The European Parliament said it “strongly condemns the imprisonment and sentencing of Shagufta Kausar and Shafqat Emmanuel, as well as the continued delay of their appeal hearing; calls on the Pakistani authorities to immediately and unconditionally release them, and to provide them and their lawyer adequate security now and upon release; calls on the Lahore High Court to hold the appeal hearing without delay and to strike down the verdict in accordance with human rights”.
Some 681 MEPs voted in favour of the resolution and only three MEPs opposed it. Fautre added: “The Christian couple was finally released after spending 8 years in prison. They live in hiding for their security.They would now like to find a safe haven in an EU member state but they have not received any proposal from them and their applications for a visa through various European embassies have mostly remained unanswered or have been turned down because they are in hiding for their safety, they have no job and no proof of income. The diplomatic missions have not proposed them an alternative process to get aslum.”

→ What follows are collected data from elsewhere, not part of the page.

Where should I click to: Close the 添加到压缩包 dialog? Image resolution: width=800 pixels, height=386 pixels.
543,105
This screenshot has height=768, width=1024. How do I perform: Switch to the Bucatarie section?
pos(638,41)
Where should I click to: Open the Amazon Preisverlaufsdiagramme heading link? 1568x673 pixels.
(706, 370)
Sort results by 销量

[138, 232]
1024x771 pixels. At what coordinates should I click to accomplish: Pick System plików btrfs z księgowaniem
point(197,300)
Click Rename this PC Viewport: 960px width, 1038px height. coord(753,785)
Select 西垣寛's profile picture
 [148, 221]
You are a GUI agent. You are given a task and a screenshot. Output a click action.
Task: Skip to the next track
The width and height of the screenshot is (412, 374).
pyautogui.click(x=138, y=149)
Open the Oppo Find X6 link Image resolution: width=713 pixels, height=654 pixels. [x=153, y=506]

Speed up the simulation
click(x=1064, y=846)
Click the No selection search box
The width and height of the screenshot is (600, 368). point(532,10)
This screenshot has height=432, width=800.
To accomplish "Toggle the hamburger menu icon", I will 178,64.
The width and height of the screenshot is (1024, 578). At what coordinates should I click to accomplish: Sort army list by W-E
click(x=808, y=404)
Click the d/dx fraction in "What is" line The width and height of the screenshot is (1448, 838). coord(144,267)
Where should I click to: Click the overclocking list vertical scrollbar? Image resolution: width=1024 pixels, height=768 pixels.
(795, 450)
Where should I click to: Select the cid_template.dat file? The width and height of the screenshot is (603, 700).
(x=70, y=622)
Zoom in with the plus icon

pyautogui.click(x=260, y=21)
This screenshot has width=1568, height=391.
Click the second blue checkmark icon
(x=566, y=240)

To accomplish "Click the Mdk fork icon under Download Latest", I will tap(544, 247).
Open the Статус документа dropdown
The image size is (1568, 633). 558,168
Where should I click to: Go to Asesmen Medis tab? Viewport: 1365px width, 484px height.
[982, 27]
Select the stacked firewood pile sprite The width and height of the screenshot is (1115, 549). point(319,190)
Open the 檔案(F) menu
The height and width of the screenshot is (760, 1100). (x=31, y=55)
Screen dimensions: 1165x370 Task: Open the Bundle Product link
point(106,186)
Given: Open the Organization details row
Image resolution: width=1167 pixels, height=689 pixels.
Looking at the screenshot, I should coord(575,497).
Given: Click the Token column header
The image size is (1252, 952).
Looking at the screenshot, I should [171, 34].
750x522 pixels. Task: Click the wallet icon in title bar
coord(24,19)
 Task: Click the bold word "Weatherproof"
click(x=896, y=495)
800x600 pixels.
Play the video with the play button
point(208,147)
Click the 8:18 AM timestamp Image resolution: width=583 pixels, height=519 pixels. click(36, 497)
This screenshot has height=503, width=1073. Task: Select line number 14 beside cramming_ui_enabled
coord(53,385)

He told the conference: “Up to now, Germany was the only embassy to officially answer Shagufta Kausar and Shafqat Emmanuel but they said they could not be of any assistance. This possibility is narrowly limited to exceptional cases that are of particular exemplary political significance, for example, persons who have been active in human rights or opposition work in a particularly outstanding and long-standing manner and are thus directly exposed to a massive threat to their physical integrity and can sustainably avoid such a threat solely by being admitted to Germany.
“The only way to ask for political asylum would be to illegally cross several borders and arrive in an EU country where they could apply for asylum. They do not envisage such a dangerous solution.
“Again, in this case, EU member states are failing to concretely help persecuted Christians looking for a safe haven and turn a deaf ear to their requests. They are neither proactive nor reactive. Their obstacle race which started in 2013 in Pakistan is far from over.
“General Pervez Musharraf succeeded Zia with the support of the US and its allies. Musharraf not only failed to bring change in the country’s blasphemy laws, he also allowed extremist groups to continue working under new names.”